After understanding this irregularity, I then asked, "OK, so if I'm not a new producer, then why aren't we using my proven yields?" I still have not received a good answer to this.

Every question I asked I was referred to the 800-plus page manual. So I did some reading.

It turns out the insurance company was to have verified my 'new producer' status before making my 2012 payment. Had they done this my 2013 decisions very well may have been different. Never-the-less, when I pointed this out, I got absolutely nowhere.

There were other questions, many of them ignored. I wrote to everyone I could. I also sent my concerns to RMA, the supposed federal watchdog. Still, I never found a person with any sense to review the situation.
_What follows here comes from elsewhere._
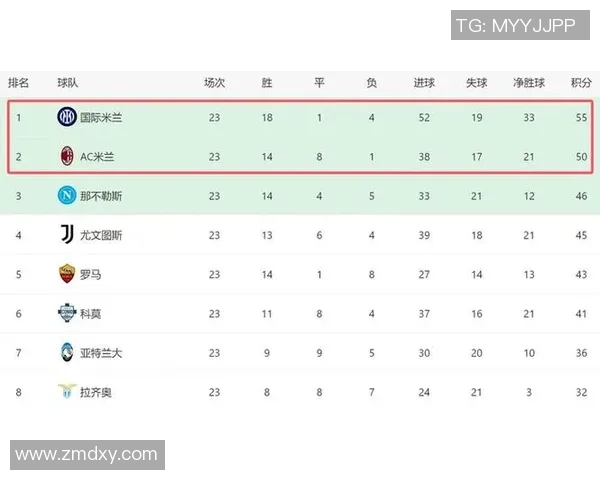Screen dimensions: 600x480
Task: Open the AC米兰 team link
Action: 99,156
I could go deeper, but you get the drift.

In the midst of this frustration I came up with the idea to send a stick and a handkerchief with my next letter. I would include instructions to tie the white hanky on the stick and wave it around while reading my note that says, "I give up!"

It is important to note, I did NOT send it. It was more of a stress relief just imagining the response when they opened the package.

In December, I dropped the issue. I knew I had a revenue claim coming for 2013, and at that point I didn't want to risk delay of that claim any longer. I also didn't want to risk being 'randomly' chosen for a yield history audit either. I went through one of those a few years ago (again during harvest). It was a pile of paperwork, and in the end they determined I was too conservative on my yields and raised them along with my guarantees.

Makes a lot of sense doesn't it? Needless to say, I will be using a different underwriter in 2014.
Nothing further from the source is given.